CRISPR, short for Clustered Regularly Interspaced Short Palindromic Repeats, is a gene editing tool that allows researchers to pinpoint specific sequences within a genome that they wish to manipulate. The theory behind CRISPR comes from its key dynamic duo: the Cas9 protein and a guide RNA sequence. The gRNA is used first in order to accurately locate the desired DNA sequence, utilizing complementary base pairing to ensure the proper segment is recognized. From there, the Cas9 protein attached to the gRNA is able to make use of its enzymatic properties in order to cleave the DNA.
Once the cut has been made, DNA repair mechanisms work to mend the incision through the addition of new bases, leading to mutations that could possibly disable the gene. By studying the effects of a turning off a gene, researchers are able to better understand its role.
Beyond that, there have been techniques put in place where new DNA sequences can be introduced. The new strand is incorporated in the space created by the incision, granting the researcher more control over the modification than they would have had if they had simply left it to repair mechanisms.

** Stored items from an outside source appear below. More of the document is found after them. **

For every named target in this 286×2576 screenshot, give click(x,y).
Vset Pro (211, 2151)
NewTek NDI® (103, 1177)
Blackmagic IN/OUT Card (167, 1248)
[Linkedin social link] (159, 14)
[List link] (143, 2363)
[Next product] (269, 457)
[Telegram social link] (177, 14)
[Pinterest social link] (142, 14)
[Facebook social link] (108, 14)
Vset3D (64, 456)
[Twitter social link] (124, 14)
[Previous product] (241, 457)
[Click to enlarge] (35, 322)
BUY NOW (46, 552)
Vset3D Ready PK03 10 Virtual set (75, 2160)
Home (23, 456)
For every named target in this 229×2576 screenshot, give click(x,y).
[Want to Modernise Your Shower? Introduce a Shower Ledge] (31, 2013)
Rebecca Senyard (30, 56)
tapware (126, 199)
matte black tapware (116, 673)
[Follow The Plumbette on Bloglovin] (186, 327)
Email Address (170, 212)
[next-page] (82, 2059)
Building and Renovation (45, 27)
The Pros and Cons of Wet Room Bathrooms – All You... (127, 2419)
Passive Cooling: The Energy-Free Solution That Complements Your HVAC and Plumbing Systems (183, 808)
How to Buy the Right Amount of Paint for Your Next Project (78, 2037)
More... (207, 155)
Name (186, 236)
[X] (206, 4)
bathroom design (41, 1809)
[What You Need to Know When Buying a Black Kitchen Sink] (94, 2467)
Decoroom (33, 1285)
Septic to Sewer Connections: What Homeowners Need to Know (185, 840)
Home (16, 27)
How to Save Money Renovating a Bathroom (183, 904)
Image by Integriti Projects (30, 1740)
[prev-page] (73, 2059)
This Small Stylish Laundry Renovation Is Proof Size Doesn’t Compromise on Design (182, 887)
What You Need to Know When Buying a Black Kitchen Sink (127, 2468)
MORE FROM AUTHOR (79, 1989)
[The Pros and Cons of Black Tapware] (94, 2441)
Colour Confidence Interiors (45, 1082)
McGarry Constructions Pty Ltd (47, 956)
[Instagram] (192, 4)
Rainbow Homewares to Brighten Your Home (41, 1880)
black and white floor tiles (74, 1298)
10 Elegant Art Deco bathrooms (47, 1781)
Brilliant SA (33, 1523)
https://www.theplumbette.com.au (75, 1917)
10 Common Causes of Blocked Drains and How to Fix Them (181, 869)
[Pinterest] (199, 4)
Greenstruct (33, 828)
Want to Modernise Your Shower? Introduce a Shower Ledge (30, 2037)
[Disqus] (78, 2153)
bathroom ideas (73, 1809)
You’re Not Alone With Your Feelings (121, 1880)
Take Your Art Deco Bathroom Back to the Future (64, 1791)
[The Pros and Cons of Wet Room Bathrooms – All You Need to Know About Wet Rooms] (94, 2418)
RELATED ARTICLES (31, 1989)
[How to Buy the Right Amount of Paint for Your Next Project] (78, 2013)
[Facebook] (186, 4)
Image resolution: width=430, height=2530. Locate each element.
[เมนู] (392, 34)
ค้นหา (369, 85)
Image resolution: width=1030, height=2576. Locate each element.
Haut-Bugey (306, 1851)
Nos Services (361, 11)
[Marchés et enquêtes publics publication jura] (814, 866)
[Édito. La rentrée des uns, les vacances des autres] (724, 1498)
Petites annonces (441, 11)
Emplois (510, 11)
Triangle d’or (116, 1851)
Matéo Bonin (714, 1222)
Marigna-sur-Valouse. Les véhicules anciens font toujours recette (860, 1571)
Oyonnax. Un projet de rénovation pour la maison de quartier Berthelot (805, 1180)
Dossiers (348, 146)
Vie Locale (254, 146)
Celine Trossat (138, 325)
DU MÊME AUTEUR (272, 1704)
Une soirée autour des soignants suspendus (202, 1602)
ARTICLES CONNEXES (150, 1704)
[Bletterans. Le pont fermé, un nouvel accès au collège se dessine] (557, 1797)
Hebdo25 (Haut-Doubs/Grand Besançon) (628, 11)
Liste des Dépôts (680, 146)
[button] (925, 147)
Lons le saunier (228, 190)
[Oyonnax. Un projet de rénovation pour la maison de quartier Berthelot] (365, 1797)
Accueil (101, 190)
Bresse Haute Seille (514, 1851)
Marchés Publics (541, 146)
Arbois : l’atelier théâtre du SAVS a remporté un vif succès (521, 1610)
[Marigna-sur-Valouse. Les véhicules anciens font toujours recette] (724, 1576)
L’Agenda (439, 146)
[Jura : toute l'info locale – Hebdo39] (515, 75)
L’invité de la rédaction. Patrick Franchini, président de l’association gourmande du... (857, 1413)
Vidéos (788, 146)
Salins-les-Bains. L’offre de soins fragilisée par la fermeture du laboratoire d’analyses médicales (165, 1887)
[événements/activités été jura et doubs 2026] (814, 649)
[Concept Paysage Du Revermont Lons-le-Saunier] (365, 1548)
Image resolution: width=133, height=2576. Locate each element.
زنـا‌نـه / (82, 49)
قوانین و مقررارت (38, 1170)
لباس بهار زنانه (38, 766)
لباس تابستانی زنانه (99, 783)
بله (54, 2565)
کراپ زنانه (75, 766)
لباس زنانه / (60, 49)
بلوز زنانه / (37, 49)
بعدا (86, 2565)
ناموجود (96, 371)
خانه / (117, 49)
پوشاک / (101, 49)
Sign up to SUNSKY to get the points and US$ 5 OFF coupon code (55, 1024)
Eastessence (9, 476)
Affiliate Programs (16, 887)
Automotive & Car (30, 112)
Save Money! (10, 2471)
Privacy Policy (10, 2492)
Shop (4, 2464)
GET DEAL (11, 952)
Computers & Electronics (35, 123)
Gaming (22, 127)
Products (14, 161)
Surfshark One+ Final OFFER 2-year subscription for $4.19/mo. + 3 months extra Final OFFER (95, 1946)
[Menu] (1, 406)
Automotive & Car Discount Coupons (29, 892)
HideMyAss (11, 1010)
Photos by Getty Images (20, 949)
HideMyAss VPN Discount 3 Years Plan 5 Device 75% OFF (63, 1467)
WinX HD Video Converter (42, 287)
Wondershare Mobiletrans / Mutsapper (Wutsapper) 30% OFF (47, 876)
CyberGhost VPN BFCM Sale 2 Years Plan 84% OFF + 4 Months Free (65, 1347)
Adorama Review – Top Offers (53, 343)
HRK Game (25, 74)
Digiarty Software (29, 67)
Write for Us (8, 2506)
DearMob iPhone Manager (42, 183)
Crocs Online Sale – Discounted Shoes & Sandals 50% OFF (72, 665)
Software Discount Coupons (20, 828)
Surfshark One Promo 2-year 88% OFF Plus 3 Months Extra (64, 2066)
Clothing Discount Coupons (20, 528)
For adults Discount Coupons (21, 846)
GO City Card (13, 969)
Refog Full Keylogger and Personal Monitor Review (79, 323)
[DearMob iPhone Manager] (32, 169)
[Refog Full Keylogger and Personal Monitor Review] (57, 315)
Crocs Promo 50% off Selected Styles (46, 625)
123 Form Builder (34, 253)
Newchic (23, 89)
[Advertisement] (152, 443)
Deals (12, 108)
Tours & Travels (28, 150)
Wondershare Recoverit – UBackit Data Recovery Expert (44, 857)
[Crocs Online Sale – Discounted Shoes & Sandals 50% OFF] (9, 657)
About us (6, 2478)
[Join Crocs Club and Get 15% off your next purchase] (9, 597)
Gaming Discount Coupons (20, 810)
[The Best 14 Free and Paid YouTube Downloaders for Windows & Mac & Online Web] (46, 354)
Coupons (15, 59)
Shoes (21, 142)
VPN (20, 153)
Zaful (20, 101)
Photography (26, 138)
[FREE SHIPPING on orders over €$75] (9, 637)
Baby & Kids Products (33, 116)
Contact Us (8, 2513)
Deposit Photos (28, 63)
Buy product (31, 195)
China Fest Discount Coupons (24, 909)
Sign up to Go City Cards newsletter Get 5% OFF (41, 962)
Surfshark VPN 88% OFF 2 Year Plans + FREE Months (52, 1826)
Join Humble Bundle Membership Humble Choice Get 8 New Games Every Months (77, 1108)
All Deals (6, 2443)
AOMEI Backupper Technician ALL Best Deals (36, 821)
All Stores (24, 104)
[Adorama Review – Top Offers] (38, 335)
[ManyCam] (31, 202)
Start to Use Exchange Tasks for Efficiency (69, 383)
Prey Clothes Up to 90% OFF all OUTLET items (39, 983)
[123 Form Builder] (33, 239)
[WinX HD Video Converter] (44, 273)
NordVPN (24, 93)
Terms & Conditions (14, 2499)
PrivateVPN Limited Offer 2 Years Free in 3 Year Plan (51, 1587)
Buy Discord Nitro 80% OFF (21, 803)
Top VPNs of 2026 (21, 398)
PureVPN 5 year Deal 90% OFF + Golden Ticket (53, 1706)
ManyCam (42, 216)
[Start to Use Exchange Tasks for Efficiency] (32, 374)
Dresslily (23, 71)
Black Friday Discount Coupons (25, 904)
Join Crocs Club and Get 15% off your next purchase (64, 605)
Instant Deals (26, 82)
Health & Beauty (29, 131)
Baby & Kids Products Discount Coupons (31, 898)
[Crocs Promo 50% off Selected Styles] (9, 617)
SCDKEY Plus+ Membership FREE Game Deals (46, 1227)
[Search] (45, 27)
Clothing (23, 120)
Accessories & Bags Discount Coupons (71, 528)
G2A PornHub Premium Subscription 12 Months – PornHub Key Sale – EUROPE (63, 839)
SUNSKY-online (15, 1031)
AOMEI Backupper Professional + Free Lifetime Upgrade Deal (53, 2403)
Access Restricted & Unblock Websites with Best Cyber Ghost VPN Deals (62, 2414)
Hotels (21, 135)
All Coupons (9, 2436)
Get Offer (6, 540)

The applications of CRISPR are vast, its therapeutic applications being amongst the most notable. Back in 2016, Dr. Lu You applied the technology to cancer immunotherapy. The PD-1 protein in immune cells had been shown to actually halt the body’s immune response, so by targeting and turning off the gene that encoded the protein, he and his team were able to slow cancer proliferation.
More recently, CRISPR has been used in tandem with antiretroviral therapy in live mice subjects to attempt to eradicate HIV. Long-acting slow-effective release antiretroviral therapy (LASER ART), studied by Dr. Howard Gendelman of the University of Nebraska, consists of a drug cocktail specifically designed to release the medication slowly over time. This pairing allowed CRISPR technology to remove the majority of the HIV DNA present in mice cells, then have the remaining DNA be treated with LASER ART.
So who exactly is behind the foundation of such a widely used technology? The answer: Jennifer Doudna and Emmanuelle Charpentier. As co-inventors of CRISPR, Charpentier and Doudna were awarded the 2020 Nobel Prize in Chemistry.
Founder of the Max Planck Unit for the Science of Pathogens independent research institution, Charpentier (right) is well known for her work in genetics, microbiology, and biochemistry. Doudna (left) is a professor and researcher at UC Berkeley, specializing in multiple areas from biomedical and health sciences to molecular and cell biology. The researchers first met at an academic conference hosted in Puerto Rico, and have since done tremendous work in curating CRISPR technology.
The pair also made history as the first all-female recipients of the coveted Nobel Prize in Chemistry, and have been vocal about the ability of women to make strides in STEM.
“My wish is that this will provide a positive message to the young girls who would like to follow the path of science, and to show them that women in science can also have an impact through the research that they are performing,” stated Charpentier upon winning the award.
Doudna and Charpentier have developed technology that has created various opportunities for scientific research, contributing greatly to the medical world and inspiring countless individuals!